The Los Angeles Times reports on Israel’s shrill rhetoric over Iran and the establishment’s insistence of discussing a second “Holocaust” (Iranians themselves are also worried, but for very different reasons.)
Gabriel Kolko, leading historian and author, refutes the hype and argues that now is the time to stop the potential of further Middle East conflict:
Richard Boudreaux’s summation of what Israeli hawks said about Iran and another Holocaust is not an accurate account of Israeli views today. Olmert and those like him are politically motivated and they hope that spreading fear will help them ride out an astonishing number of scandals and corruption cases which have seen him plummet in the polls.
There are serious Israeli strategists who believe, to cite Reuven Pedatzur in Ha’aretz last November, that “mutual assured deterrence, can be forged, with high degree of success, between Israel and Iran.” Israeli strategic thinking-notwithstanding Boudreaux’ account of it-is highly realistic. On February 7 a large-scale study released by the Institute for National Security Studies at Tel Aviv University predicted that Iran would behave rationally with nuclear weapons and “that the elimination of Israel is not considered to be an essential national interest” for it.
Meir Dagan, the head of Mossad whom Boudreaux cites out of context, explicitly told the Israeli Knesset last December that diplomatic efforts were “far from being over”-and that an Iranian nuclear bomb was at least two years or more off. Many Israeli strategists regard Bush’s war in Iraq as a destabilizing disaster for the region, and war would Iran would be far more dangerous. Only 36 percent of the Jewish population of Israel polled last month thought an Iranian nuclear attack the “biggest threat” to Israel.

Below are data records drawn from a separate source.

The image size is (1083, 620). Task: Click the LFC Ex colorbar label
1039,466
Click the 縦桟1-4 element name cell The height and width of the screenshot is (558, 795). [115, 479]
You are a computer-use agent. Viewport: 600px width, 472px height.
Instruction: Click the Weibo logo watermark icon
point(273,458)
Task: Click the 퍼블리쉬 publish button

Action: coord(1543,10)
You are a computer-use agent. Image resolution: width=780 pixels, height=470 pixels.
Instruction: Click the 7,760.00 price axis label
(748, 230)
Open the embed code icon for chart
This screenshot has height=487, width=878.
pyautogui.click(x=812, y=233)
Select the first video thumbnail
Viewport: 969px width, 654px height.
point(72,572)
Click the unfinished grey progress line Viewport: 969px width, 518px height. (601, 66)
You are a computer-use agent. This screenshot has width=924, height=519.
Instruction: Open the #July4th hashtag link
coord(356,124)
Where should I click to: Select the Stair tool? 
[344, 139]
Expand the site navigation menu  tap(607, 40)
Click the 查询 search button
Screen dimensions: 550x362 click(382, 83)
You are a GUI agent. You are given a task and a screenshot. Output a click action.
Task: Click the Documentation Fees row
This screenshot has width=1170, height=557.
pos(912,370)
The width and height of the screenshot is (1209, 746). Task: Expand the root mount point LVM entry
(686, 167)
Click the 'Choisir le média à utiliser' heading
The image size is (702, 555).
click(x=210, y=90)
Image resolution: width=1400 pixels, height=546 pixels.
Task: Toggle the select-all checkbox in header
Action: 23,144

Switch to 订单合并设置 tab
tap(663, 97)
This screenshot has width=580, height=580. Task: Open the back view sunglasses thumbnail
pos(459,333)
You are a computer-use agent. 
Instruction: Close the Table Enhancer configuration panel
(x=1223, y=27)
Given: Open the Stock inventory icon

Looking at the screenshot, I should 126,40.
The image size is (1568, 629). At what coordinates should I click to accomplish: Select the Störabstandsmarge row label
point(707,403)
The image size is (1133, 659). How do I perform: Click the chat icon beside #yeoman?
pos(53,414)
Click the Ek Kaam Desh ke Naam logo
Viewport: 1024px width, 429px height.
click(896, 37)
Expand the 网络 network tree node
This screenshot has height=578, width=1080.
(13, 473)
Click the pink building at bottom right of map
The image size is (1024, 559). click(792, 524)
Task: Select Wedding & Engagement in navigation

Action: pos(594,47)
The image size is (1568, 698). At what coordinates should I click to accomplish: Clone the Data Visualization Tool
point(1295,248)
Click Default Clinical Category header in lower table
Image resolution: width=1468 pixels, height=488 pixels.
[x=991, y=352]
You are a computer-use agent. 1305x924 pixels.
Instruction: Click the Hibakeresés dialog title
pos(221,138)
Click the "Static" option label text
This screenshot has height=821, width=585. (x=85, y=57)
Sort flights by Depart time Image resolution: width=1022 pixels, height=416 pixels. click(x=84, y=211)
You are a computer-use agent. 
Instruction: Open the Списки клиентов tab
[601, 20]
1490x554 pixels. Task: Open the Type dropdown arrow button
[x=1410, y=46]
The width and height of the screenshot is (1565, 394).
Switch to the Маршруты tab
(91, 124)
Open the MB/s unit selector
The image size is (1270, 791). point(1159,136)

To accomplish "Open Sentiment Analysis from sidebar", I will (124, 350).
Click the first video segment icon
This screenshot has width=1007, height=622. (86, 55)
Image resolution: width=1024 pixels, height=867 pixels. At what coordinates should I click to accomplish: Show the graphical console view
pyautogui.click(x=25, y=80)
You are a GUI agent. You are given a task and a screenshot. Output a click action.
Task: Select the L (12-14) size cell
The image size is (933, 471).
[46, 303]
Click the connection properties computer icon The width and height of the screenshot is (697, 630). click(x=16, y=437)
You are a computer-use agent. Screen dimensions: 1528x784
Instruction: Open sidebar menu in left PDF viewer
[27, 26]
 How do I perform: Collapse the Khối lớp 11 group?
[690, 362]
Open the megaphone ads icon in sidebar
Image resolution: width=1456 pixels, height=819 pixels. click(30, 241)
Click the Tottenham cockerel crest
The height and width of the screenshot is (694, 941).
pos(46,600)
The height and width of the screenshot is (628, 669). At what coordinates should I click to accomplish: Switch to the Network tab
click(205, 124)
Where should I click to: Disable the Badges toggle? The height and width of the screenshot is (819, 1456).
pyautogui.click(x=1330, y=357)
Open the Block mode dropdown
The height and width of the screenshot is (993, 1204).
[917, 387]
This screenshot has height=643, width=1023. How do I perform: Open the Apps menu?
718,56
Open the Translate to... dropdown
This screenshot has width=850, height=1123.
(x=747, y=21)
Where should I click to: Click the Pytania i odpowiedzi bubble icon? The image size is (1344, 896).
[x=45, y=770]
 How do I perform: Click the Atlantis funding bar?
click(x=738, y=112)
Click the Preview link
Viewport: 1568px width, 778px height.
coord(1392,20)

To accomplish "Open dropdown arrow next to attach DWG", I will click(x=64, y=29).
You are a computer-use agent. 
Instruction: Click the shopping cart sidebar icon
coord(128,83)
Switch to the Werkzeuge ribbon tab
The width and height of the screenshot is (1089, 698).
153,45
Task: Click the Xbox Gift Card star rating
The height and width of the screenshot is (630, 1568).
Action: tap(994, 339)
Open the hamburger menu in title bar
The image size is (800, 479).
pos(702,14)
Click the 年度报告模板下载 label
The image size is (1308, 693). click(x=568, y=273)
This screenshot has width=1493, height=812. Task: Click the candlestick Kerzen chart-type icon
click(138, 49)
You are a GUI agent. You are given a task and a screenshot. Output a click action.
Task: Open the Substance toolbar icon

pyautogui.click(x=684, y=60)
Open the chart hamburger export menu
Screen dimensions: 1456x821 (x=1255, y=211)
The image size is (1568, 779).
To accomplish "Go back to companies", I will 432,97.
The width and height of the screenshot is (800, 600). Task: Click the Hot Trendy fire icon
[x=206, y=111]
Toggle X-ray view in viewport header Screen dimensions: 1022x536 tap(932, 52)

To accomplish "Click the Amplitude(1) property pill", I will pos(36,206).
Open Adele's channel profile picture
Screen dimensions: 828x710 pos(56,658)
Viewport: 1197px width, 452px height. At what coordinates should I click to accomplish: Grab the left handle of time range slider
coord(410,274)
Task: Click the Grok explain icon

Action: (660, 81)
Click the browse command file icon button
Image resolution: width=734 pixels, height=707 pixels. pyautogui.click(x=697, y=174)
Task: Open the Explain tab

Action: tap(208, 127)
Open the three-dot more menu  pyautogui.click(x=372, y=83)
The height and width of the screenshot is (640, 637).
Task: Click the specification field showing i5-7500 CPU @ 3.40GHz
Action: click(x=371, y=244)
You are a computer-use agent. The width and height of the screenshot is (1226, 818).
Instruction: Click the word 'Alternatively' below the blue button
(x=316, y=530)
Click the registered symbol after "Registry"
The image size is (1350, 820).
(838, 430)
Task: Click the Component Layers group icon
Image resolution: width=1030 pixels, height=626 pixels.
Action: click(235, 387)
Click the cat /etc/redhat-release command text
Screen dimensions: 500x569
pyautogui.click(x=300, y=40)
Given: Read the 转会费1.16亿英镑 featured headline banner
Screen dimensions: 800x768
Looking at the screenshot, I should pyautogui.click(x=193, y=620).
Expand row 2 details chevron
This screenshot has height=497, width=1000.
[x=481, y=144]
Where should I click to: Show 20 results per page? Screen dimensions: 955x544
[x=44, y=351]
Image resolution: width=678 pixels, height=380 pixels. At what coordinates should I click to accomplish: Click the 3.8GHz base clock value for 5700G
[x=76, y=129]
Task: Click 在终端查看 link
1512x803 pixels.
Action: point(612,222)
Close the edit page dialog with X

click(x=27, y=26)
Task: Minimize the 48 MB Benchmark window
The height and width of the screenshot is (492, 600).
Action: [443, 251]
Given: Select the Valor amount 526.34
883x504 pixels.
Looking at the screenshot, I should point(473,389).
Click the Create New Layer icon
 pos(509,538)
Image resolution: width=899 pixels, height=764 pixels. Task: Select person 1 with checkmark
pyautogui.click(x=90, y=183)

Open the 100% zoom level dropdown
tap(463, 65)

The only security Israel can have will be a result of its signing peace accords with the Palestinians and the neighboring countries. At the present time the Israeli press is full of details of a Syrian detailed offer of a far reaching and equitable peace treaty that would provide Israel security and is comprehensive-and divorce Syria from Iran and even create a crucial distance between it and Hezbollah and Hamas. Most of the Israeli Establishment favors it but Olmert has explicitly said that the Bush Administration opposes a negotiated peace with Syria-negotiations that the Baker panel urged upon it. Therefore he is opposed to it also.
These opinions and trends are far more accurate of Israeli opinion than the hysterical pronouncements of the hawks-both Israeli and American-discussed in this article.